• DESCRIPTION OF THE TASK
Every line from the one holding "Task: Click the globe language icon in header" through the one holding "Given: Uncheck the row 2 time course checkbox" in the data below must be returned exactly, both ends included, with pictures left out and nothing else added.

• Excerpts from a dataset

▶

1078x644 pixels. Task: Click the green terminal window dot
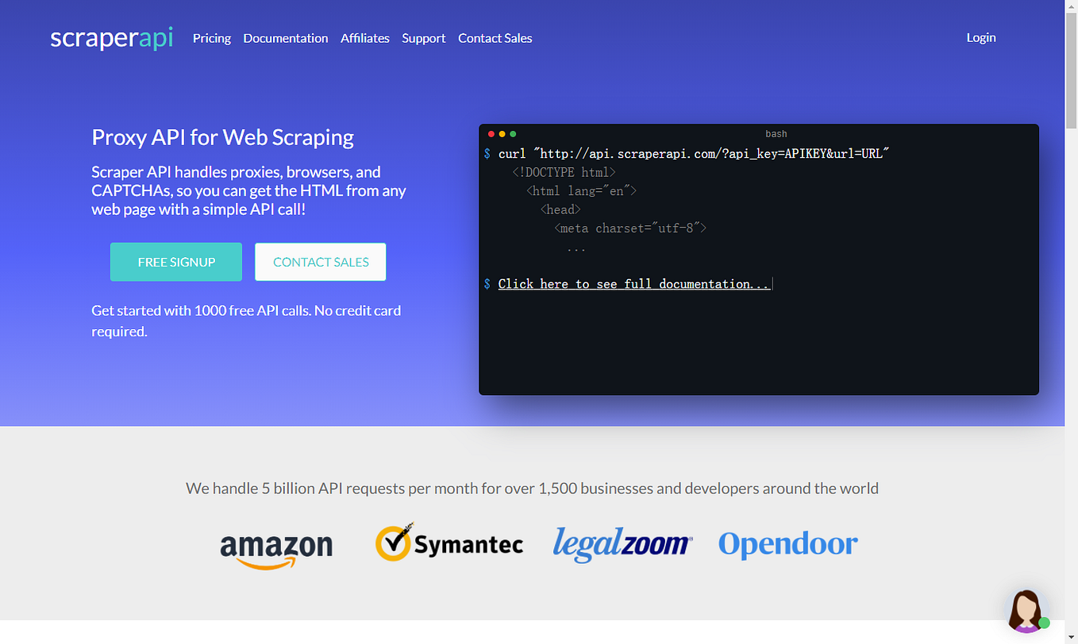514,134
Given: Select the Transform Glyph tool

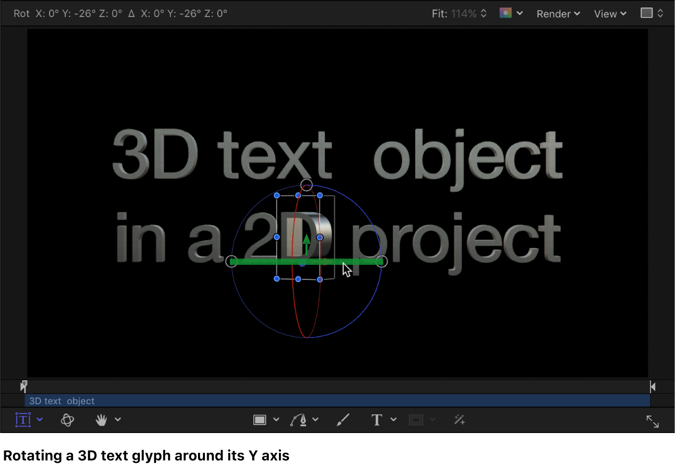Looking at the screenshot, I should coord(22,420).
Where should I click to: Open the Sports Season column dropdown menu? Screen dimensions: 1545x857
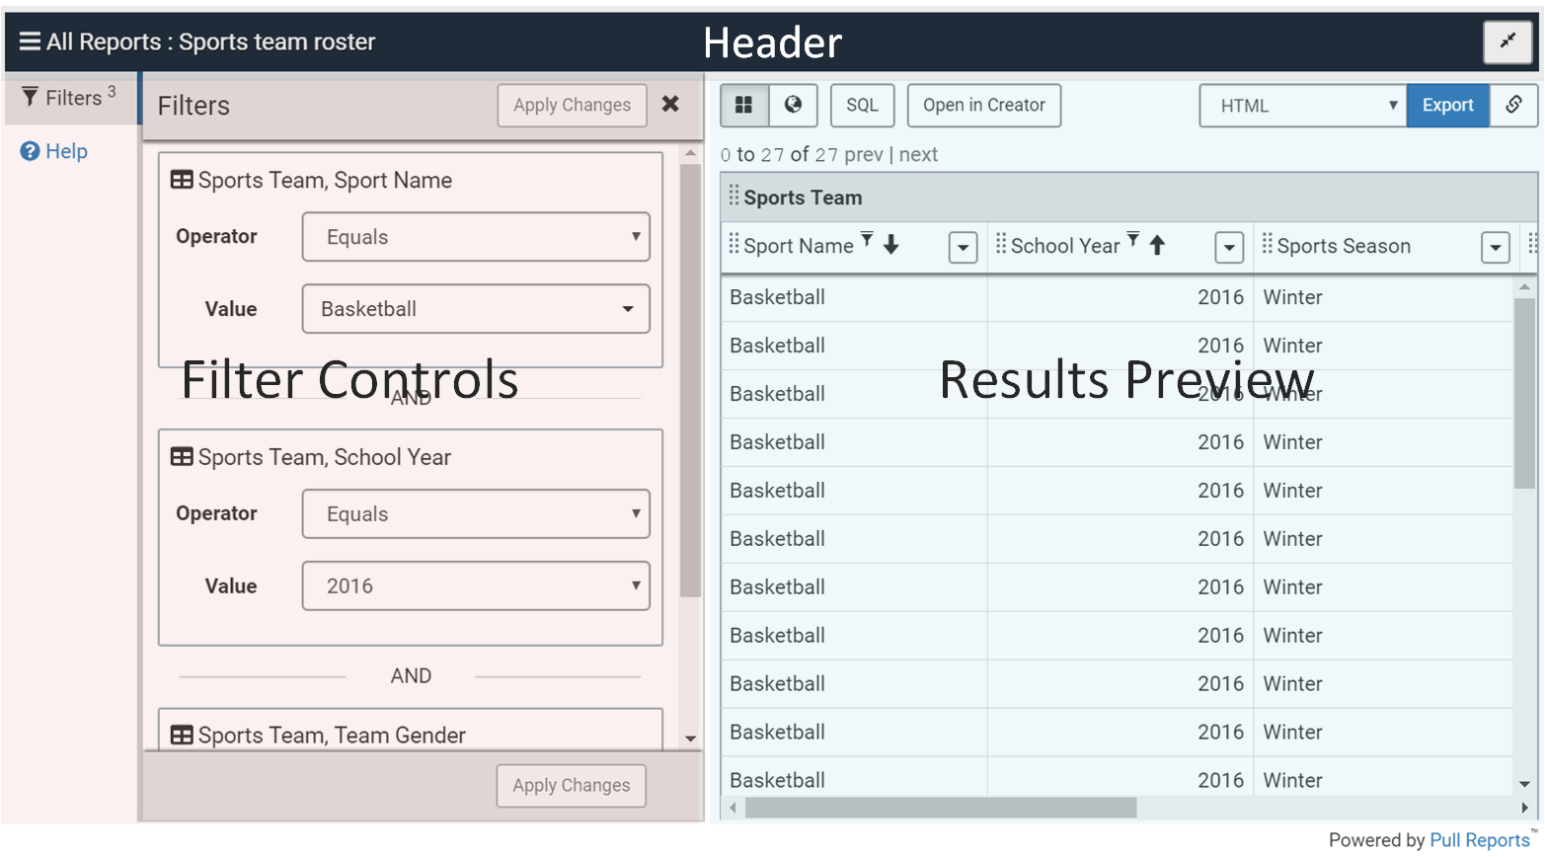1496,247
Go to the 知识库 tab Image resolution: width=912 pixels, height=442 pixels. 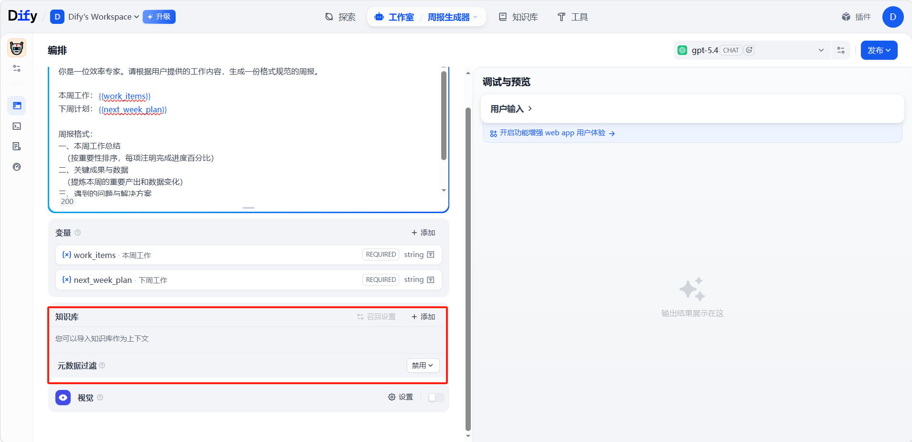pos(519,17)
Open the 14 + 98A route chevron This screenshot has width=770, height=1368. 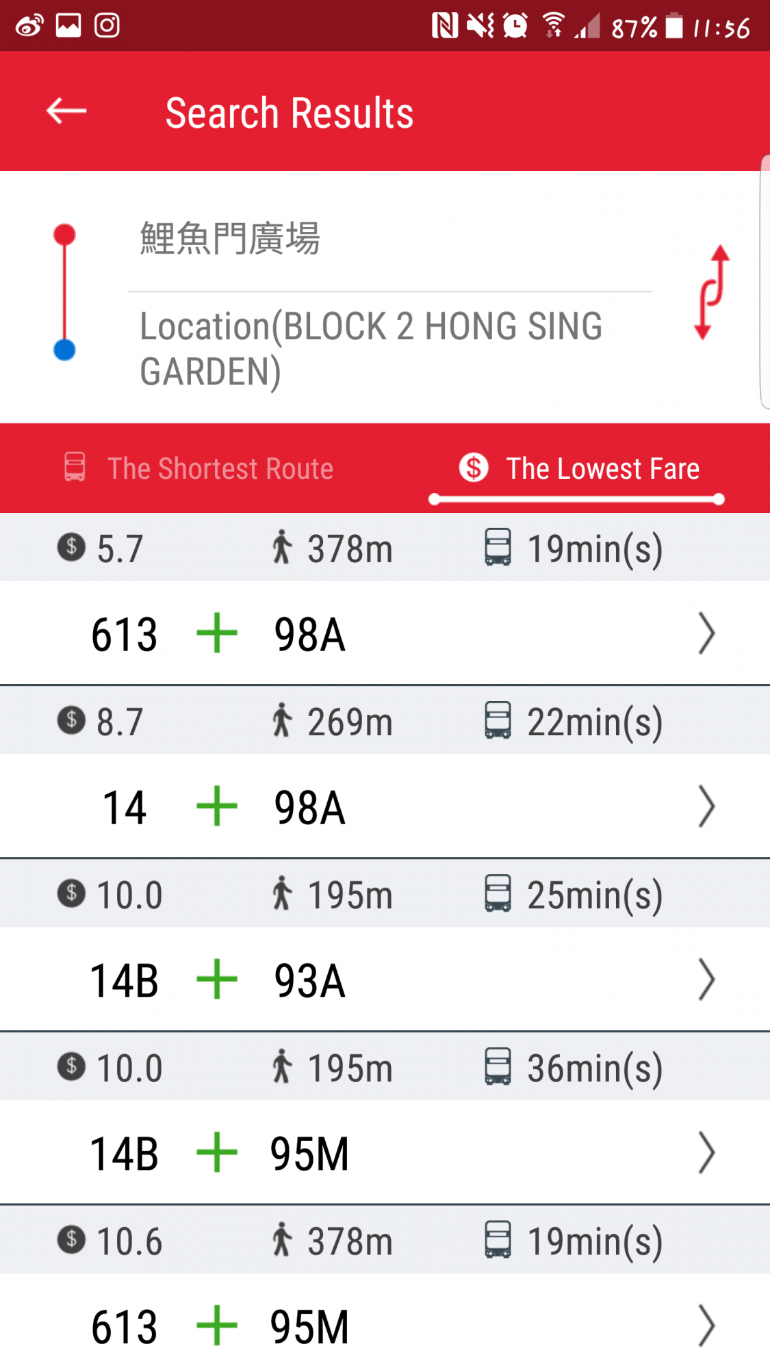(x=706, y=806)
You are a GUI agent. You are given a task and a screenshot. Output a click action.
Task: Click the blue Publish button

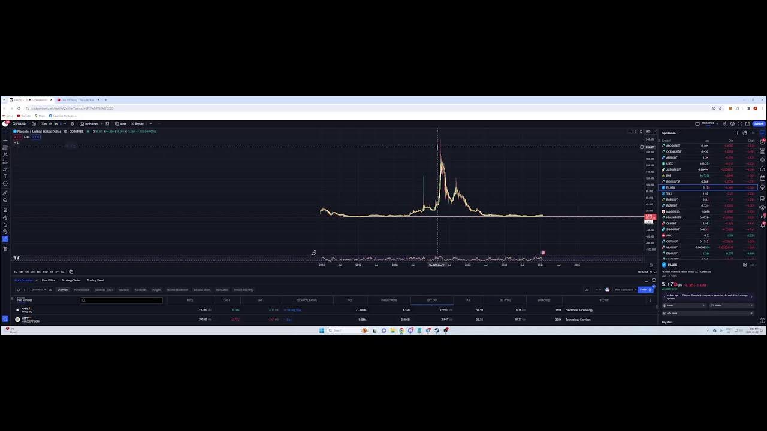(x=759, y=124)
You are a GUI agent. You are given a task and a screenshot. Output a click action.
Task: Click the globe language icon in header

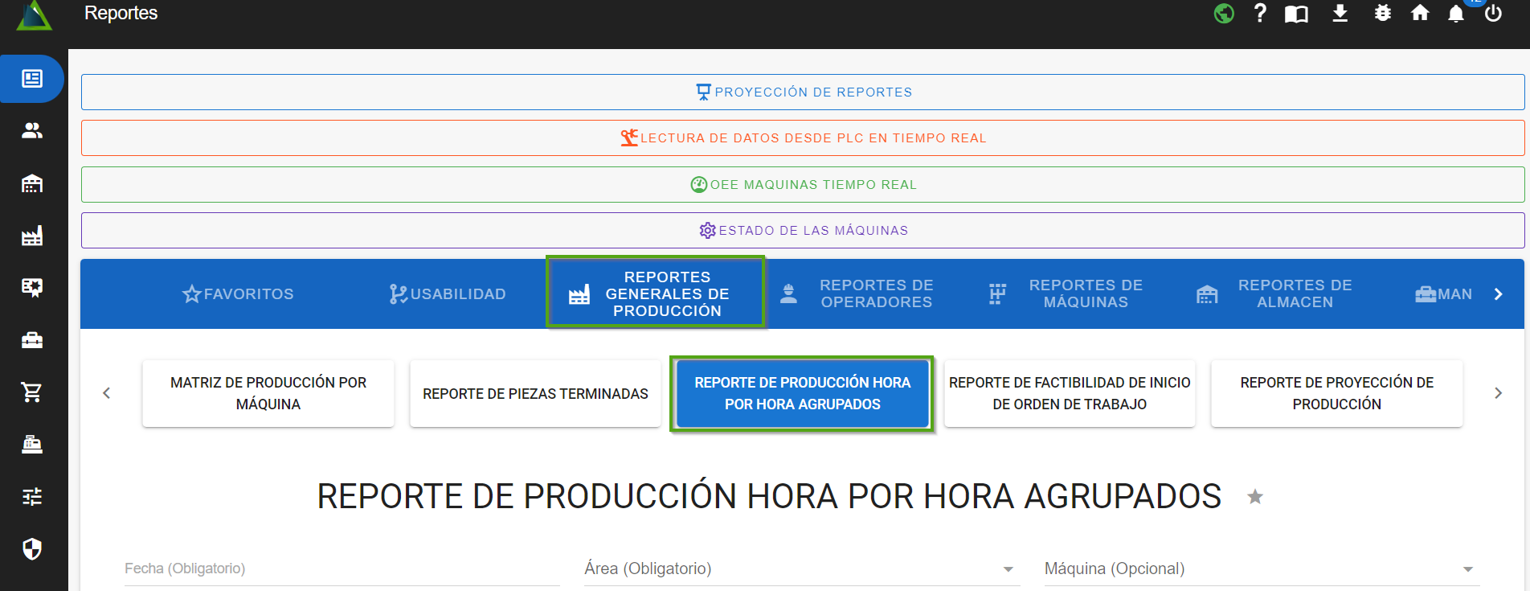click(x=1224, y=14)
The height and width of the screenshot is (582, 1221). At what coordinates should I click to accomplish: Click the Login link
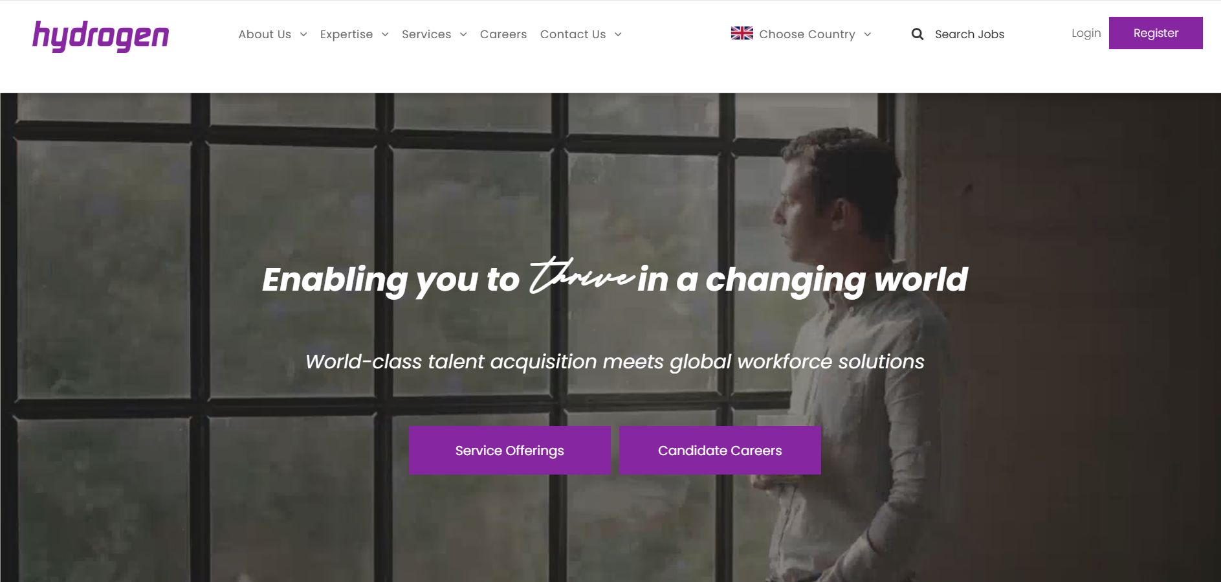1086,33
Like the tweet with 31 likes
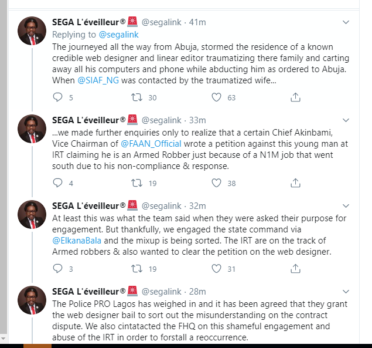This screenshot has width=372, height=348. (x=216, y=269)
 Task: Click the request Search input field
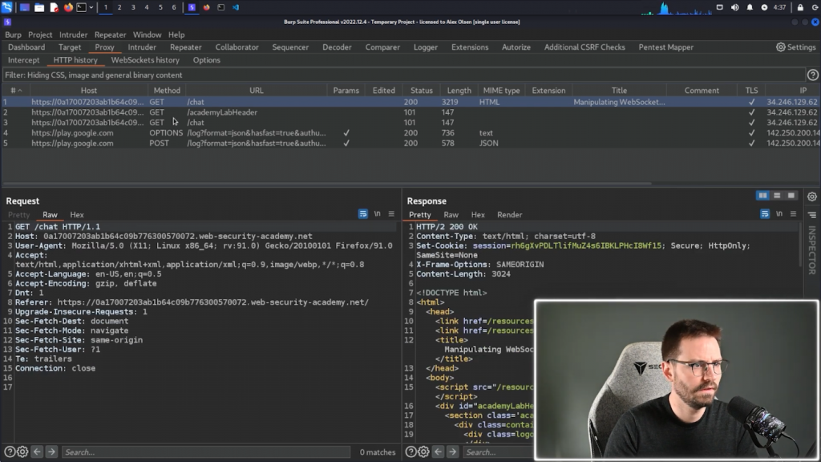point(206,452)
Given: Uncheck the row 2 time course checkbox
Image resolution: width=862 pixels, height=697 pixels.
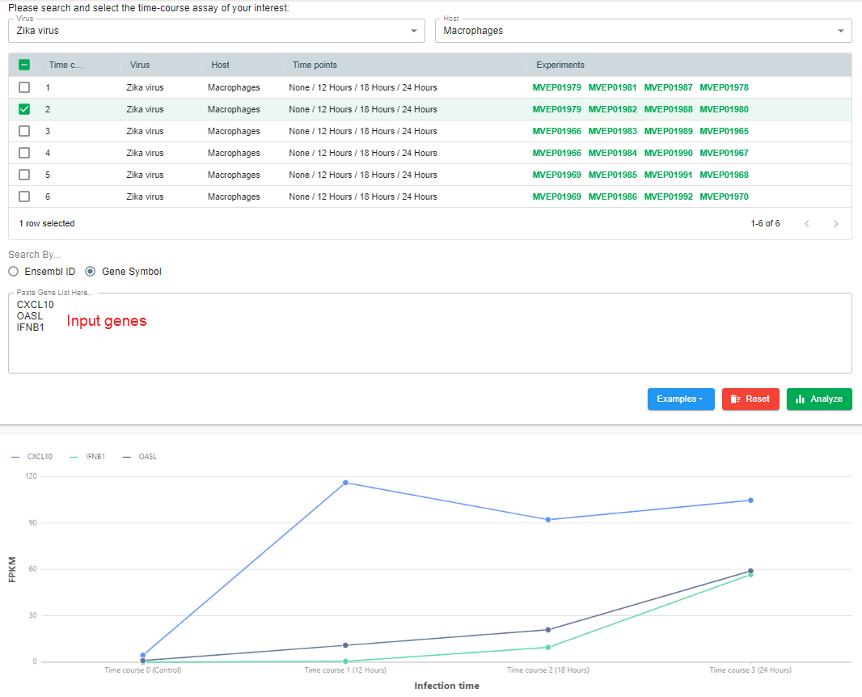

◀

• SOLUTION TO THIS PROBLEM
Task: Click the globe language icon in header

click(x=1224, y=14)
The height and width of the screenshot is (582, 1221). At what coordinates should I click to accomplish: Click the Login link
1086,33
Like the tweet with 31 likes
This screenshot has width=372, height=348. (x=216, y=269)
 Task: Click the request Search input field
point(206,452)
Given: Uncheck the row 2 time course checkbox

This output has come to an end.